I’m starting to get a better feel for those limitations from my own efforts to use GDELT to help observe atrocities around the world, as part of a consulting project I’m doing for the U.S. Holocaust Memorial Museum’s Center for the Prevention of Genocide. The core task of that project is to develop plans for a public early-warning system that would allow us to assess the risk of onsets of atrocities in countries worldwide more accurately and earlier than current practice.

When I heard about GDELT last fall, though, it occurred to me that we could use it (and similar data sets in the pipeline) to support efforts to monitor atrocities as well. The CAMEO coding scheme on which GDELT is based includes a number of event types that correspond to various forms of violent attack and other variables indicating who was doing attacking whom. If we could develop a filter that reliably pulled events of interest to us from the larger stream of records, we could produce something like a near-real time bulletin on recent violence against civilians around the world. Our record would surely have some blind spots—GDELT only tracks a limited number of news sources, and some atrocities just don’t get reported, period—but I thought it would reliably and efficiently alert us to new episodes of violence against civilians and help us identify trends in ongoing ones.

Well, you know what they say about plans and enemies and first contact. After digging into GDELT, I still think we can accomplish those goals, but it’s going to take more human effort than I originally expected. Put bluntly, GDELT is noisier than I had anticipated, and for the time being the only way I can see to sharpen that signal is to keep a human in the loop.
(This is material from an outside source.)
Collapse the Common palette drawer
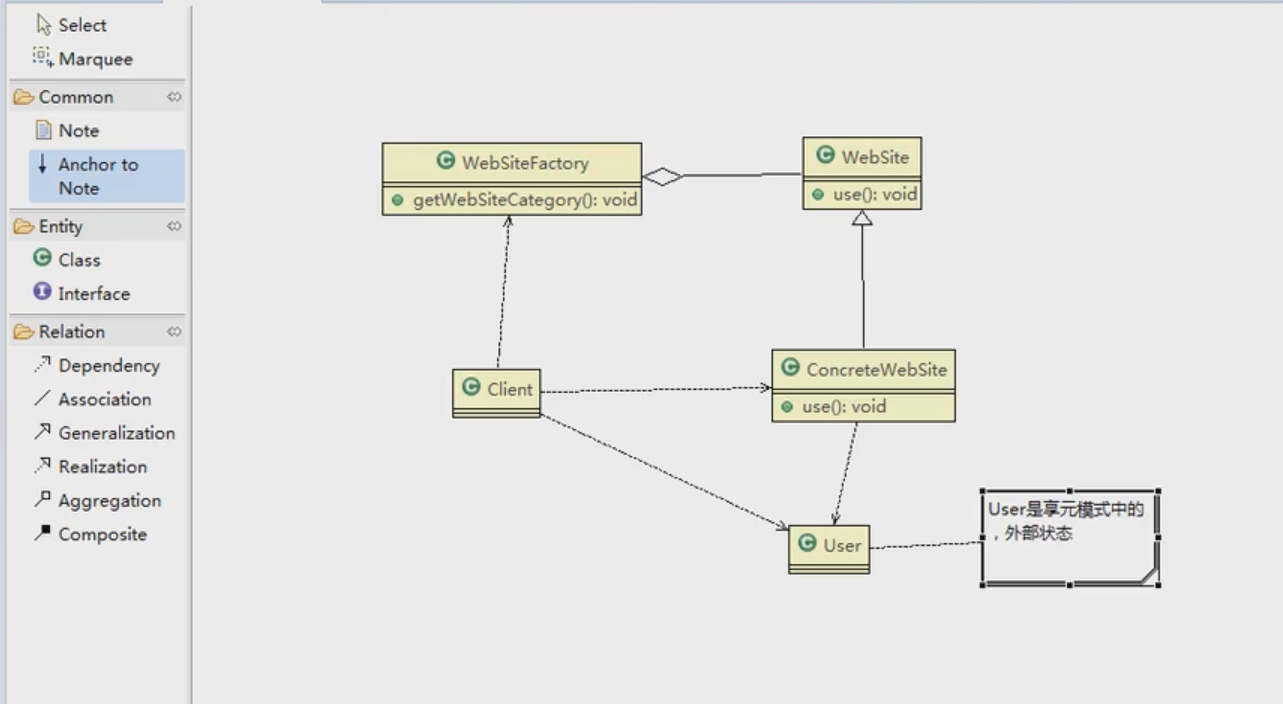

Imagine (fantasize?) for a moment that there’s a perfect record somewhere of all the political interactions GDELT is trying to identify. For kicks, let’s call it the Encyclopedia Eventum (EE). Like any detection system, GDELT can mess up in two basic ways: 1) errors of omission, in which GDELT fails to spot something that’s in the EE; and 2) errors of commission, in which it mistakenly records an event that isn’t in the EE (or, relatedly, is in the EE but in a different place). We might also call these false negatives and false positives, respectively.

At this point, I can’t say anything about how often GDELT is making errors of omission, because I don’t have that Encyclopedia Eventum handy. A more realistic strategy for assessing the rate of errors of omission would involve comparing a subset of GDELT to another event data set that’s known to be a fairly reliable measure for some time and place of something GDELT is meant to track—say, protest and coercion in Europe—and see how well they match up, but that’s not a trivial task, and I haven’t tried it yet.

Instead, the noise I’m seeing is on the other side of that coin: the errors of commission, or false positives. Here’s what I mean:

To start developing my atrocities-monitoring filter, I downloaded the reduced and compressed version of GDELT recently posted on the Penn State Event Data Project page and pulled the tab-delimited text files for a couple of recent years. I’ve worked with event data before, so I’m familiar with basic issues in their analysis, but every data set has its own idiosyncrasies. After trading emails with a few CAMEO pros and reading Jay Yonamine’s excellent primer on event aggregation strategies, I started tinkering with a function in R that would extract the subset of events that appeared to involve lethal force against civilians. That function would involve rules to select on three features: event type, source (the doer), and target.

  • Event Type. For observing atrocities, type 20 (“Engage in Unconventional Mass Violence”) was an obvious choice. Based on advice from those CAMEO pros, I also focused on 18 (“Assault”) and 19 (“Fight”) but was expecting that I would need to be more restrictive about the subtypes, sources, and targets in those categories to avoid errors of commission.
  • Source. I’m trying to track violence by state and non-state agents, so I focused on GOV (government), MIL (Military), COP (police), and intelligence agencies (SPY) for the former and REB (militarized opposition groups) and SEP (separatist groups) for the latter. The big question mark was how to handle records with just a country code (e.g., “SYR” for Syria) and no indication of the source’s type. My CAMEO consultants told me these would usually refer in some way to the state, so I should at least consider including them.
  • Target. To identify violence against civilians, I figured I would get the most mileage out of the OPP (non-violent political opposition), CVL (“civilians,” people in general), and REF (refugees) codes, but I wanted to see if the codes for more specific non-state actors (e.g., LAB for labor, EDU for schools or students, HLH for health care) would also help flag some events of interest.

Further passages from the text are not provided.